Personal information
- Full name: Gonzalo Diego Bueno Bingola
- Date of birth: 16 January 1993 (age 33)
- Place of birth: Maldonado, Uruguay
- Height: 1.75 m (5 ft 9 in)
- Position: Forward

Team information
- Current team: Danubio
- Number: 18

Youth career
- 2004–2011: Nacional

Senior career*
- Years: Team / Apps / (Gls)
- 2011–2013: Nacional / 51 / (14)
- 2013–2015: Kuban / 3 / (0)
- 2015: → Nacional (loan) / 7 / (1)
- 2015: → União da Madeira (loan) / 1 / (0)
- 2016–2019: Patriotas Boyacá / 0 / (0)
- 2016: → Estudiantes (loan) / 3 / (0)
- 2016–2017: → Defensor (loan) / 33 / (11)
- 2017–2018: → Nacional (loan) / 21 / (4)
- 2018–2019: → Colón (loan) / 10 / (2)
- 2019: Almería / 0 / (0)
- 2020: Universidad de Concepción / 6 / (1)
- 2020–2021: Liverpool / 13 / (3)
- 2021: Defensor / 6 / (1)
- 2021–2022: Boston River / 8 / (0)
- 2022: Central Español / 25 / (4)
- 2023: Pontevedra / 1 / (0)
- 2023–: Danubio / 27 / (3)

International career
- 2013: Uruguay U20 / 10 / (2)
- 2012: Uruguay Olympic / 1 / (0)

= Gonzalo Bueno (footballer) =

Uruguayan footballer (born 1993)

Gonzalo Diego Bueno Bingola (born 16 January 1993) is a Uruguayan professional footballer who plays as a winger for Uruguayan Primera División club Danubio. He also played for the Uruguay U20 national team. Besides Uruguay, he has played in Russia, Portugal, Colombia, and Spain.

==Club career==
===Nacional===
Born in Maldonado, Bueno was a Nacional youth graduate. He made his first team – and Primera División – debut on 4 June 2011, in a 2–0 home loss against Rampla Juniors.
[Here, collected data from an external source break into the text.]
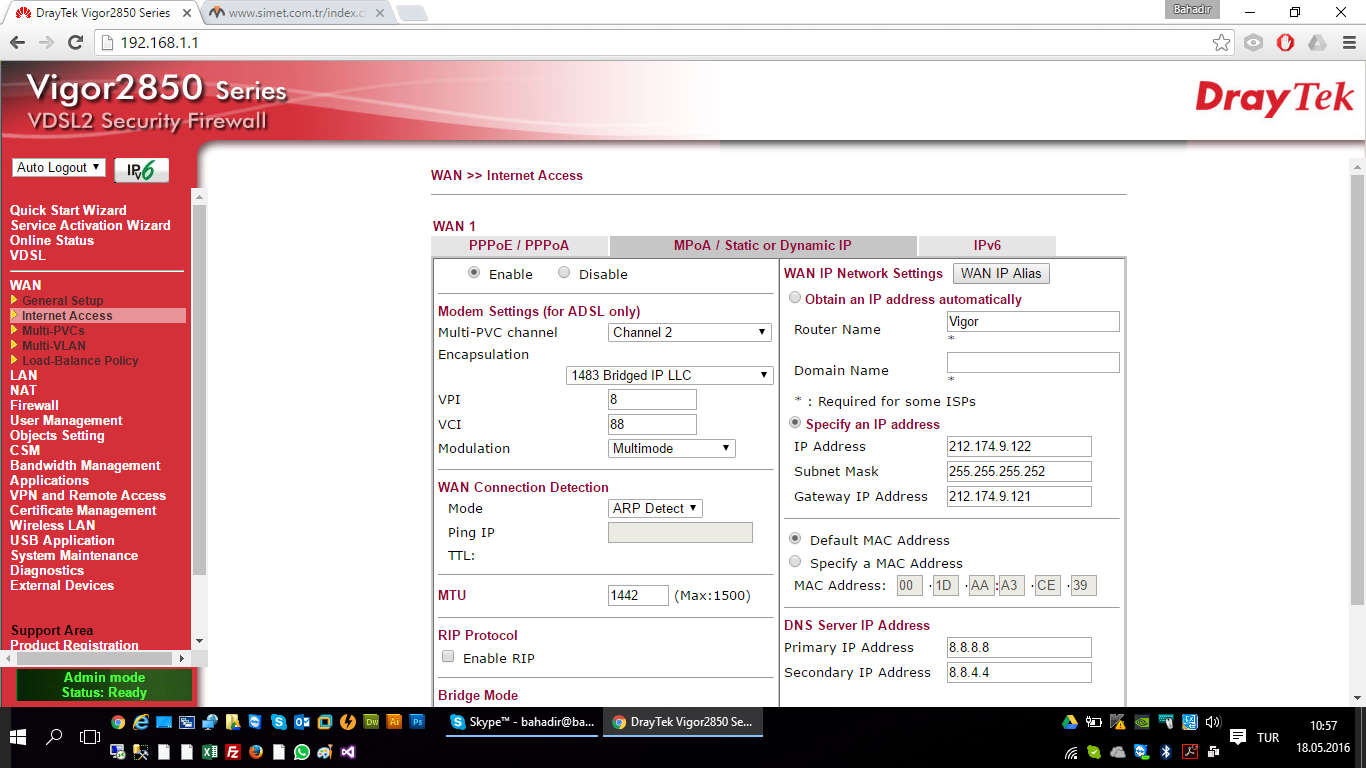Image resolution: width=1366 pixels, height=768 pixels.
Task: Reload the router page
Action: click(x=75, y=42)
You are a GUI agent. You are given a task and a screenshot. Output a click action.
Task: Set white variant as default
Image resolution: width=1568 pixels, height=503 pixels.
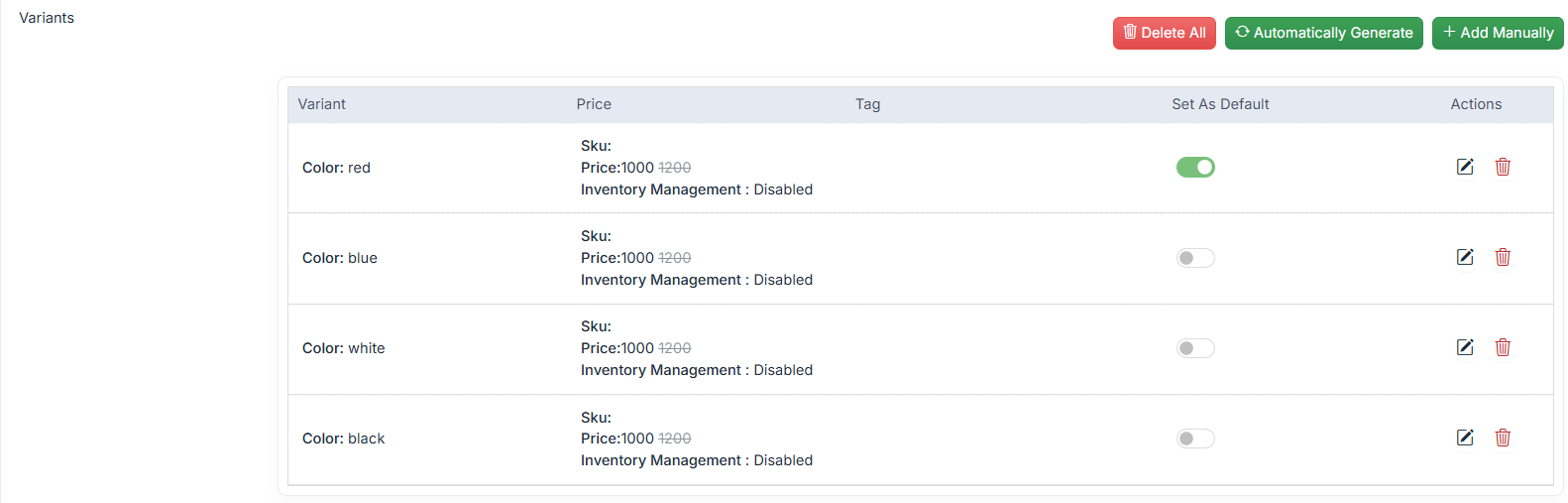point(1195,348)
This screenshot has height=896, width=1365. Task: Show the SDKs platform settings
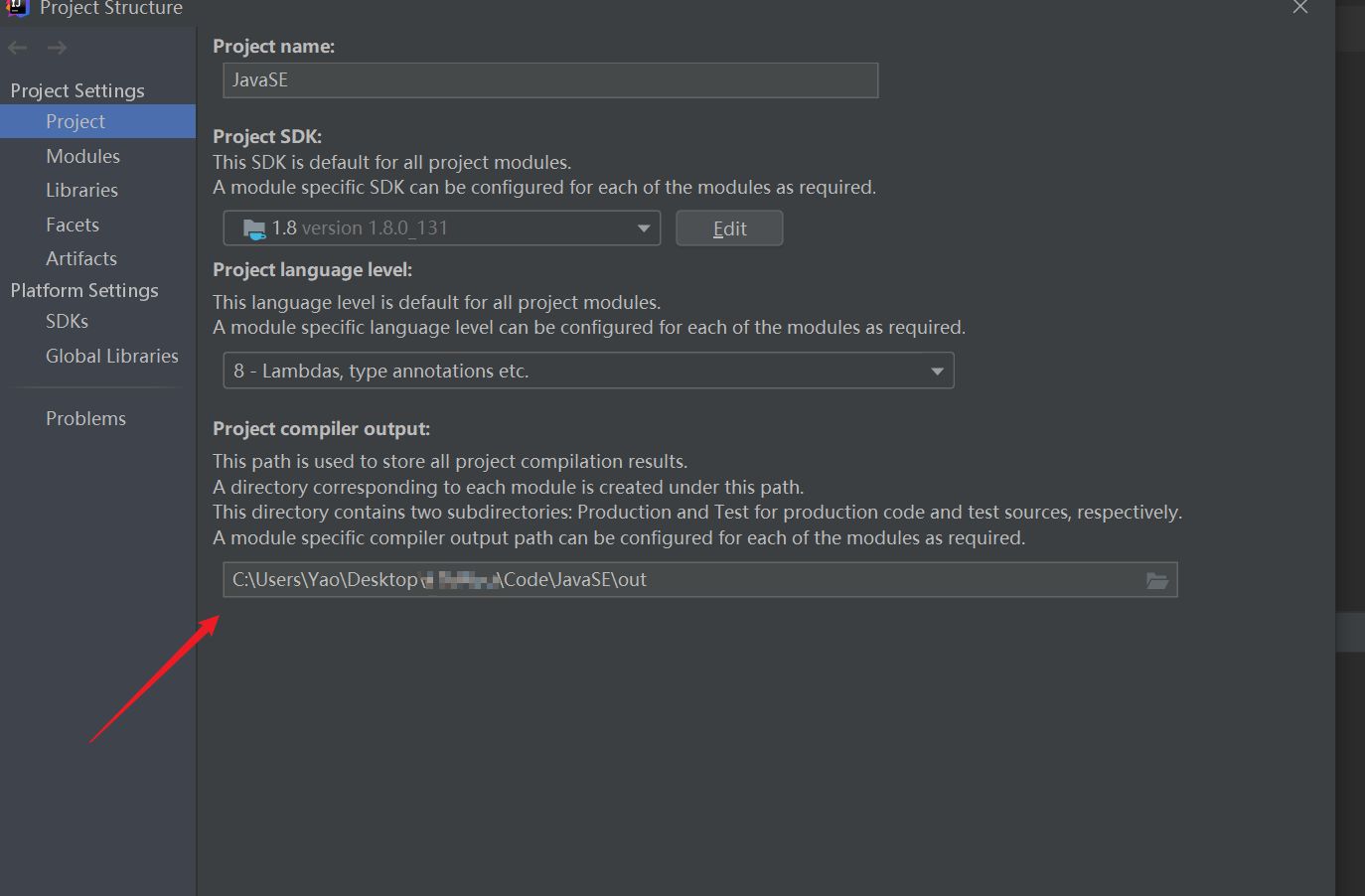click(67, 321)
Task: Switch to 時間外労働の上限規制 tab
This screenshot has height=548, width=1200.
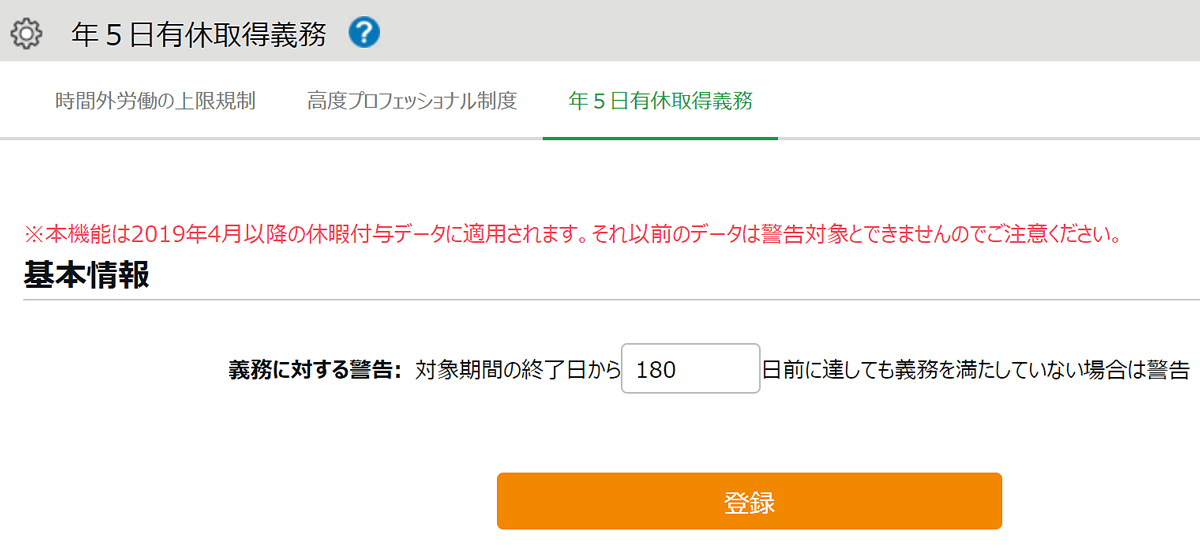Action: tap(155, 101)
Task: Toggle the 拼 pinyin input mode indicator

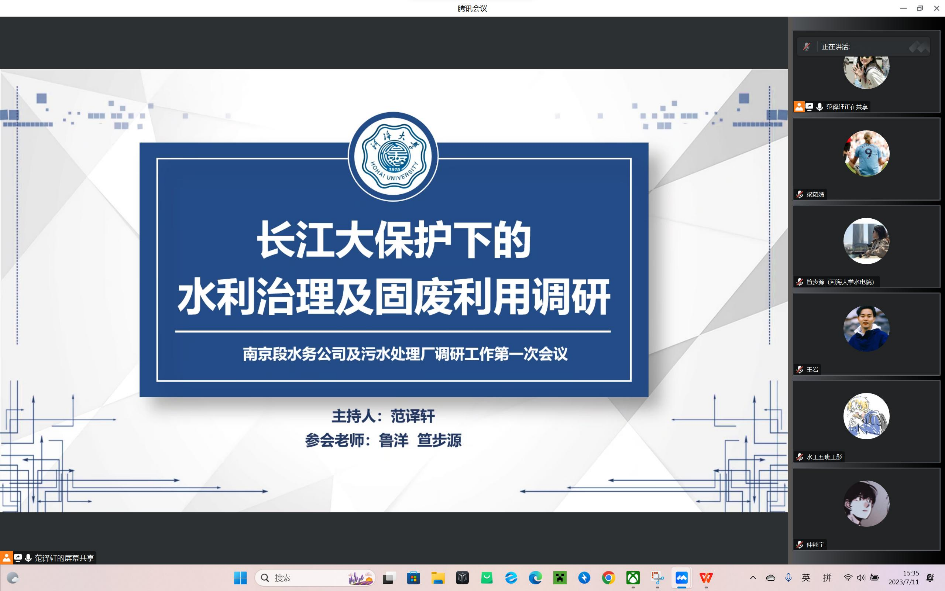Action: point(827,578)
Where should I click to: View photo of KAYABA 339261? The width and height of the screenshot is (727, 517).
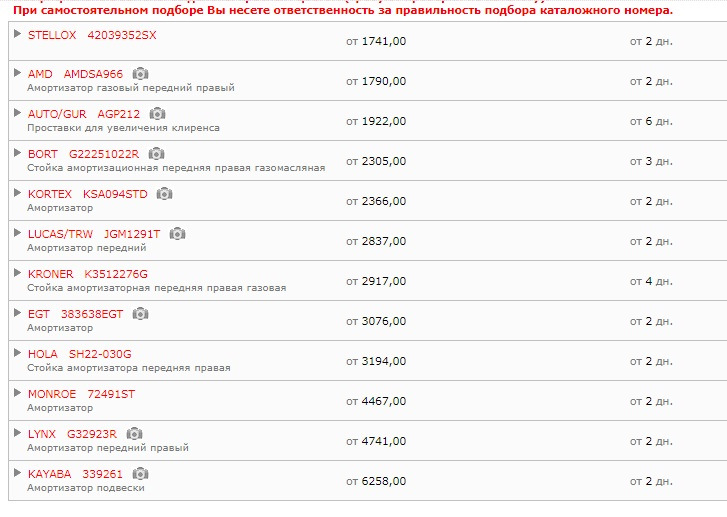point(140,474)
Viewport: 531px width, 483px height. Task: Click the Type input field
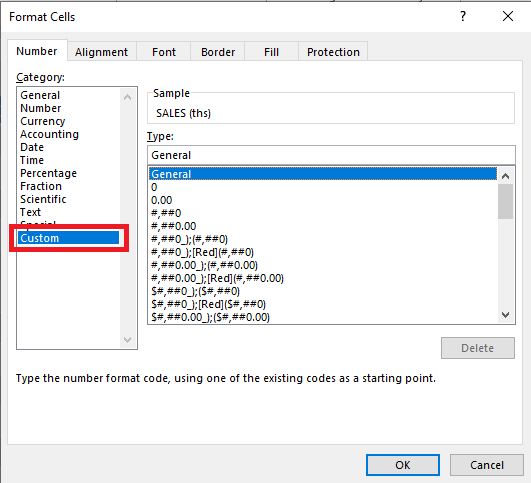(x=331, y=155)

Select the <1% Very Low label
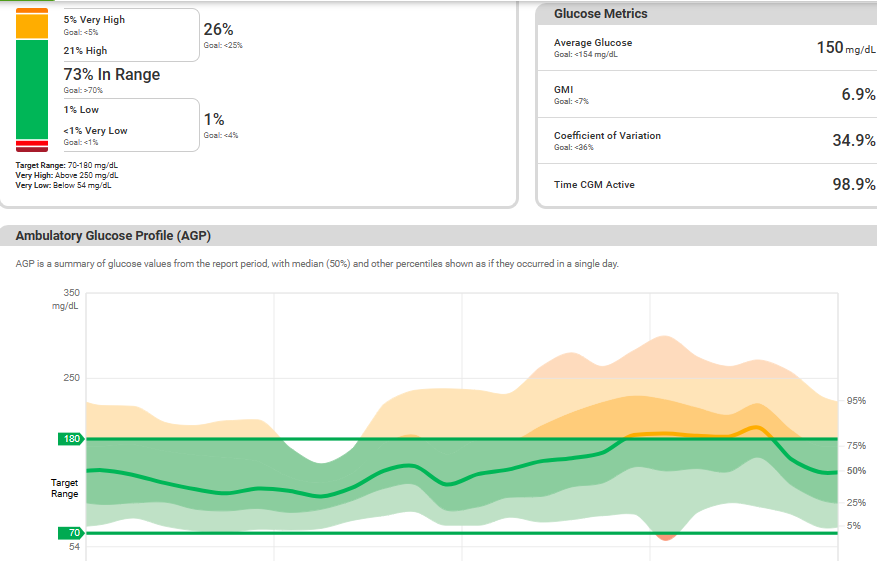click(x=95, y=130)
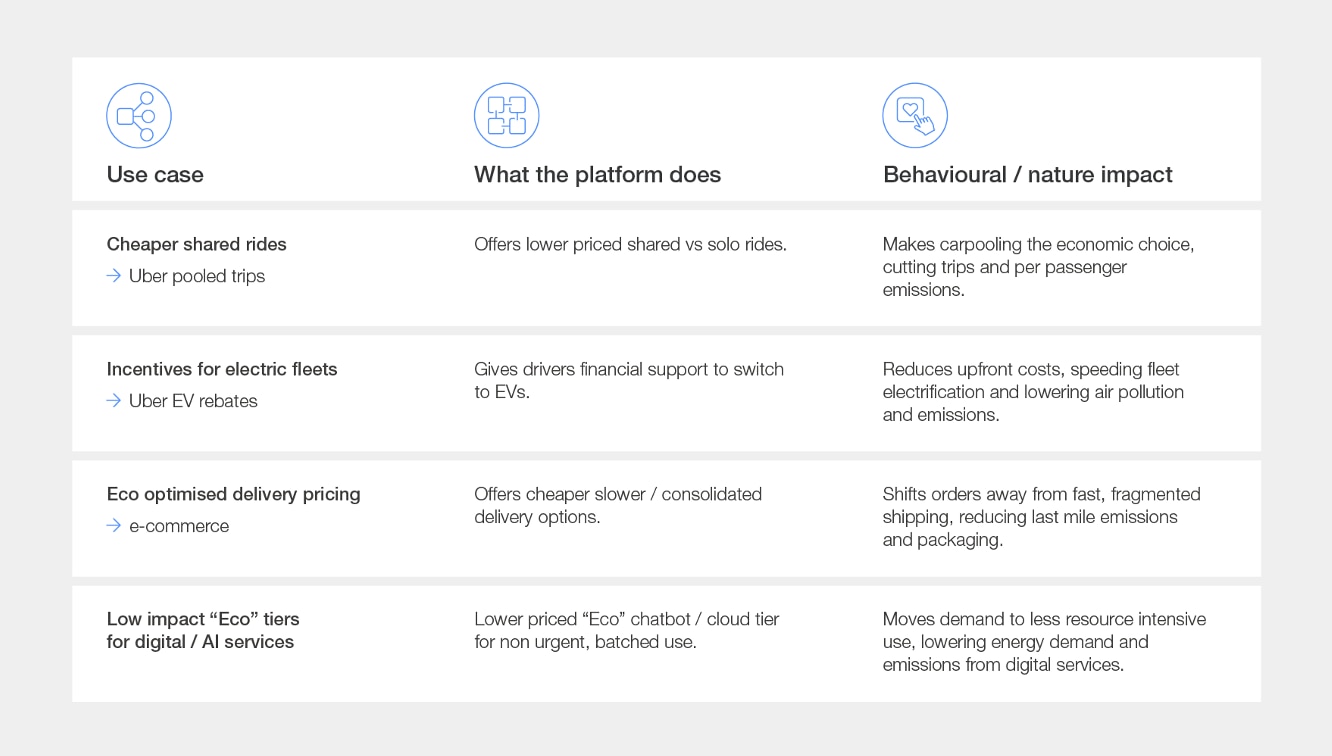The image size is (1332, 756).
Task: Click the share-nodes icon above Use case
Action: [139, 116]
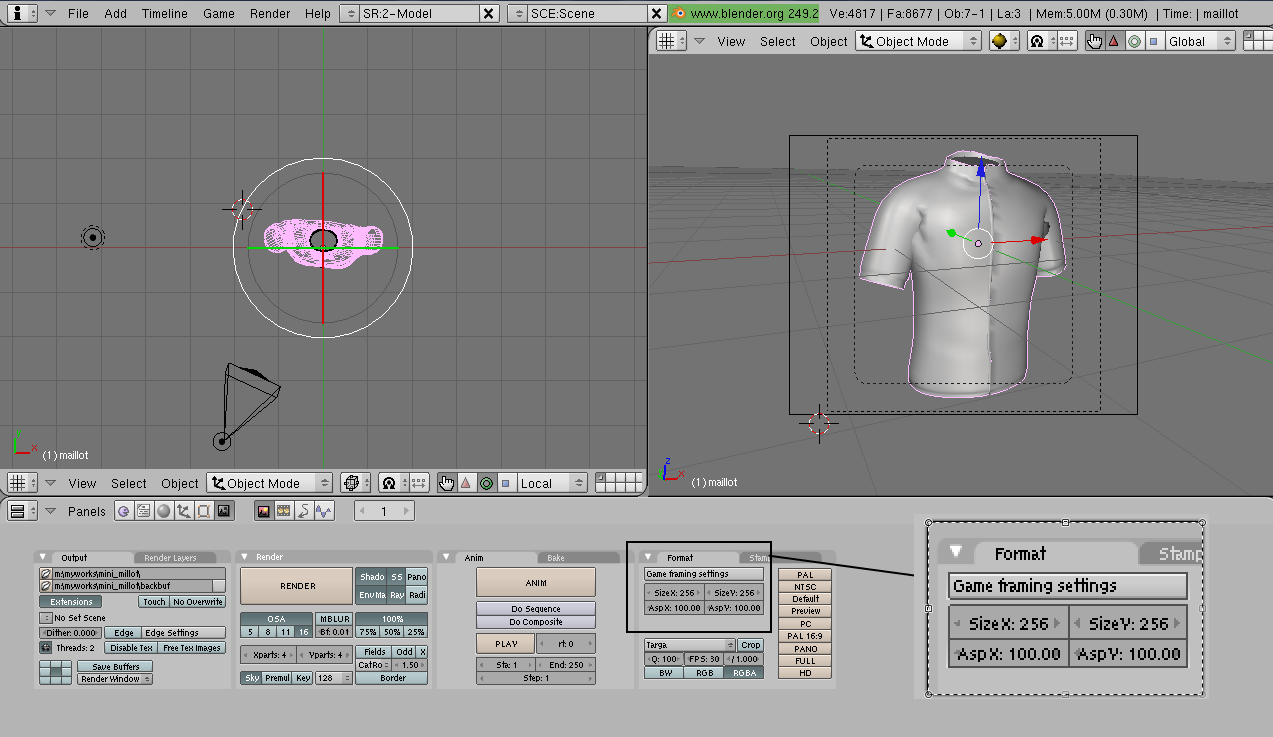Click the translate manipulator triangle in right viewport

(x=1113, y=41)
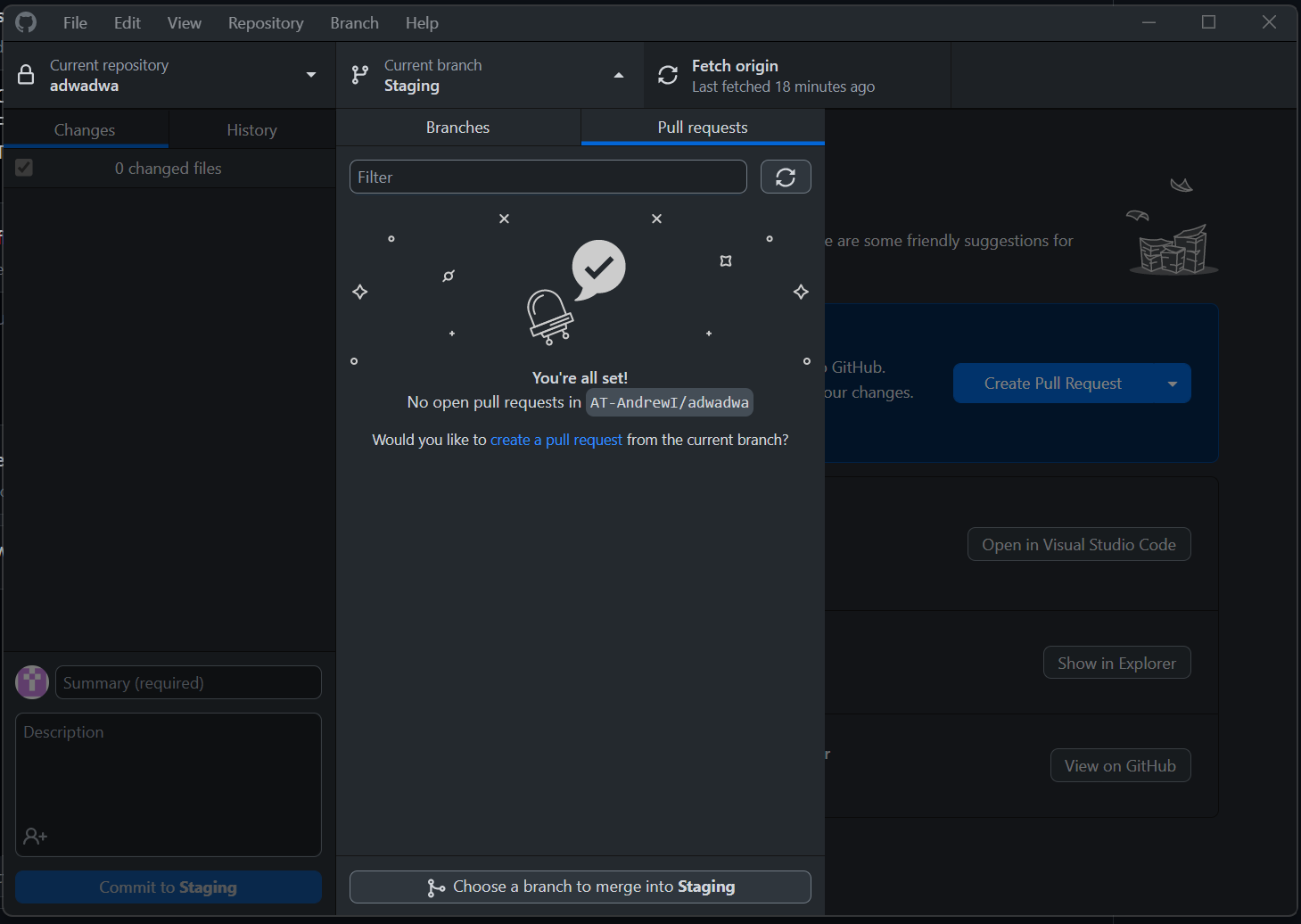This screenshot has width=1301, height=924.
Task: Open the repository in Visual Studio Code
Action: [1079, 544]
Bueno scored his first professional goal in his second appearance for the main squad on 18 September 2011, netting his team's second in a 4–0 home routing of Cerro Largo. He subsequently became a regular starter for the side.

===Kuban Krasnodar===
On 22 August 2013, Bueno signed for Russia's FC Kuban Krasnodar on a long-term contract. On 25 December 2014, after being rarely used and struggling with injuries, he was loaned to former club Nacional for six months.

On 29 August 2015, Bueno joined Primeira Liga side C.F. União also in a temporary deal, but the loan was cut short in December after only two appearances.

===Back to South America===
Bueno signed for Colombian side Patriotas Boyacá in late 2015, being immediately loaned to Estudiantes de la Plata for 18 months. In the following campaigns, he represented Defensor Sporting, Nacional and Colón, always in temporary deals.

===Almería===
On 22 July 2019, free agent Bueno signed a two-year contract with Segunda División side UD Almería, with an option for a third. He revoked his contract on 27 August 2019 following a change in the club's ownership and managerial staff.

==Personal life==
Bueno's father Gustavo and cousins Gastón and Santiago have also played football professionally. Gustavo has most recently acted as manager of Sud América, while Gastón and Santi play for Montevideo Wanderers and Wolverhampton Wanderers respectively.